» WHAT IS BEING ASKED
Write the next part of the short biographical sketches of scientists and mathematicians that come first below, starting right after their final sentence.

» EXCERPTED PASSAGE
::::::
One of the first students at Newnham College in Cambridge, in 1876 she married (and became converted to feminism by) the philosopher Henry Sidgwick. In 1880 she became Vice-Principal of Newnham under the founding Principal Anne Clough, succeeding as Principal on Miss Clough's death in 1892. She and her husband resided there until 1900, the year of Henry Sidgwick's death. In 1894 Mrs Sidgwick was one of the first three women to serve on a royal commission, the Bryce commission on Secondary Education.

As a young woman, Eleanor had helped (John William Strutt, who was married to her sister, Evelyn) Lord Rayleigh improve the accuracy of experimental measurement of electrical resistance. She conducted several experiments in electricity and with him published three papers in the Philosophical Transactions of the Royal Society.

She subsequently turned her careful experimental mind to the question of testing the veracity of claims for psychical phenomena. She was elected President of the Society for Psychical Research in 1908 and named 'president of honour' in 1932. Her Husband, Henry, her brother and future Prime Minister, Arthur, and Lord Rayleigh all were also Presidents of the Society.)

She was a member of the Ladies Dining Society in Cambridge, with 11 other members.

In 1916 Mrs Sidgwick left Cambridge to live with one of her brothers near Woking; she remained there until her death in 1936.

She was awarded honorary degrees by the universities of Manchester, Edinburgh, St Andrews and Birmingham.Most of her writings related to Psychical Research, and are contained in the Proceedings of the Society for Psychical Research. However, some related to educational matters, and a couple of essays dealt with the morality of international affairs. *Wik & encyclopedia.com

1853 Salvatore Pincherle (11 March 1853 in Trieste, Austria (now Italy)-10 July 1936 in Bologna, Italy) worked on functional equations and functional analysis. Together with Volterra, he can claim to be one of the founders of functional analysis. Pincherle contributed to the development and dissemination of Weierstrass's development of a theory of analytic functions. He wrote an expository paper in 1880 which was published in the Giornale di Matematiche which was inspired by the lectures of Weierstrass. This work is important both in the development of analysis and in particular the progress of mathematics in Italy. *SAU

1870 Louis Jean-Baptiste Alphonse Bachelier (March 11, 1870 – April 28, 1946) was a French mathematician at the turn of the 20th century. He is credited with being the first person to model the stochastic process now called Brownian motion, which was part of his PhD thesis The Theory of Speculation, (published 1900).
::::::
» SOURCE MATERIAL
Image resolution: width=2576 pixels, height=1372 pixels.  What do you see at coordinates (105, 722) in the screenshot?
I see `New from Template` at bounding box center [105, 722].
::::::
» THE RESPONSE
His thesis, which discussed the use of Brownian motion to evaluate stock options, is historically the first paper to use advanced mathematics in the study of finance. Thus, Bachelier is considered a pioneer in the study of financial mathematics and stochastic processes. *Wik Bachelier is now recognised internationally as the father of financial mathematics, but this fame, which he so justly deserved, was a long time coming. The Bachelier Society, named in his honour, is the world-wide financial mathematics society and mathematical finance is now a scientific discipline of its own. The Society held its first World Congress on 2000 in Paris on the hundredth anniversary of Bachelier's celebrated PhD Thesis, Théorie de la Spéculation *SAU

1888 William Edward Hodgson Berwick (11 March 1888 in Dudley Hill, Bradford – 13 May 1944 in Bangor, Gwynedd) was a British mathematician, specializing in algebra, who worked on the problem of computing an integral basis for the algebraic integers in a simple algebraic extension of the rationals.*Wik

1890 Birthdate of Vannevar Bush (11 Mar 1890; 28 Jun 1974 at age 84), the electrical engineer who developed the differential analyzer in the 1930s. This was an analogue device for integrating second order differential equations. It provides a nice simple model of the deﬁnite integral. *VFR Pre-World-War II computer pioneer Vannevar (pronounced "Van-ee-ver") Bush, who also was deeply involved with wartime computer projects, invented an electromechanical differential analyzer that used mechanical integrators to help solve differential equations. Bush was a co-founder of Raytheon, a military contractor. He also became very interested in information retrieval, which led him to imagine a machine he called "memex" -- an electronic extension of an individual's mind and memory base -- that mimicked human associative linking of information, and anticipated hypertext research. *CHM

Reminded by a tweet from Chris Stokes, "@Nisaccom" that Bush drove a Stanley Steamer in his youth I found this nice anecdote.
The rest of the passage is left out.